Supplied text:
First US examination: a hypoechoic mass-like area in the right testis, with a maximum longitudinal diameter of 19.3 mm and no signs of vascularization at color Doppler US

Fig. 2
figure 2

Second US examination: the hypoechoic area is reduced from 19.3 to 17.8 mm

Fig. 3
figure 3

Third US examination: the lesion size is further reduced from 17.8 to 7.5 mm. The lesion appeared more isoechoic

Discussion

Viral infection is a potential cause of orchitis independently of age [11]. The mumps virus is most commonly involved, but other viruses, such as adenovirus and enterovirus, are also seen [11, 12]. Coxsackievirus, known for causing HFMD, is a type of enterovirus that has been documented as a cause of orchitis. In a case report by Vuorinen et al. [13], a 17-year-old male patient with a diagnosis of HFMD developed epididymo-orchitis caused by coxsackievirus A6 (CV-A6), which is a member of human enterovirus species A in the genus Enterovirus in the family Picornaviridae. In 2008, CV-A6 became known as a cause of HFMD [14]. The characteristics of CV-A6 HFMD are atypical and more severe than those seen in the classic disease, and adults have also been affected [14,15,16,17].

Recorded information:
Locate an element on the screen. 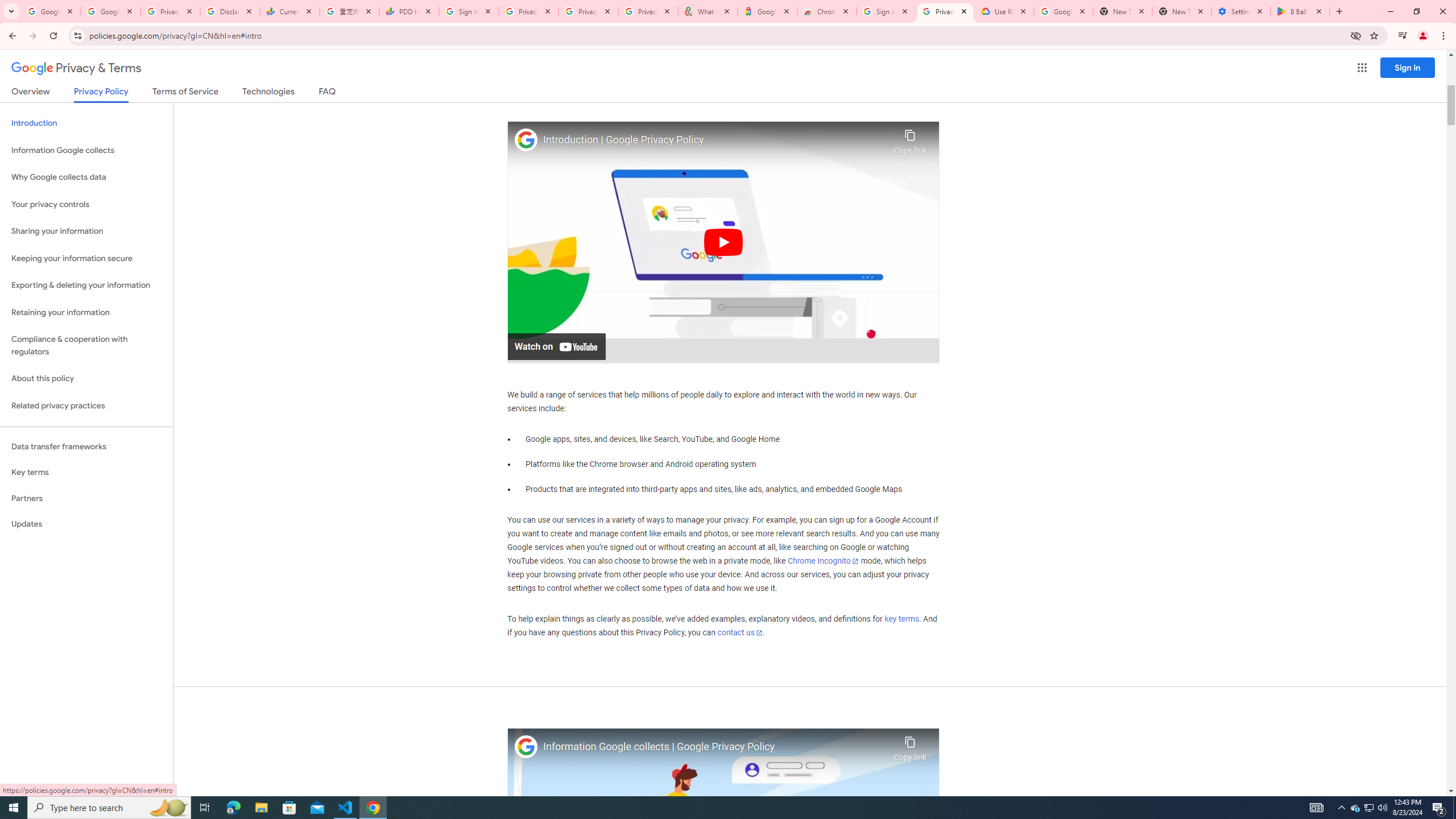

Activity list:
1. Please decide whether each statement agrees with the orchitis excerpt, answering yes or no and quoting the words that decide it.
(a) The first US examination found signs of vascularization at color Doppler US.
(b) CV-A6 became known as a cause of HFMD in 2008.
(c) At the third US examination, the lesion appeared more hypoechoic.
2. Answer these questions from the orchitis excerpt.
(a) What size was the hypoechoic area at the second US examination?
(b) Which virus is most commonly involved in viral orchitis?
(c) How old was the patient in the case report by Vuorinen et al.?
3. Reproduce the part of the orchitis excerpt that opens with the words containing "Viral infection is" and closes with "been affected [14,15,16,17].".
The listing has no connection to the orchitis excerpt.

Answers to this exercise:
1.
(a) No: "no signs of vascularization at color Doppler US"
(b) Yes: "In 2008, CV-A6 became known as a cause of HFMD"
(c) No: "The lesion appeared more isoechoic"

2.
(a) 17.8 mm
(b) The mumps virus
(c) 17 years old

3.
Viral infection is a potential cause of orchitis independently of age [11]. The mumps virus is most commonly involved, but other viruses, such as adenovirus and enterovirus, are also seen [11, 12]. Coxsackievirus, known for causing HFMD, is a type of enterovirus that has been documented as a cause of orchitis. In a case report by Vuorinen et al. [13], a 17-year-old male patient with a diagnosis of HFMD developed epididymo-orchitis caused by coxsackievirus A6 (CV-A6), which is a member of human enterovirus species A in the genus Enterovirus in the family Picornaviridae. In 2008, CV-A6 became known as a cause of HFMD [14]. The characteristics of CV-A6 HFMD are atypical and more severe than those seen in the classic disease, and adults have also been affected [14,15,16,17].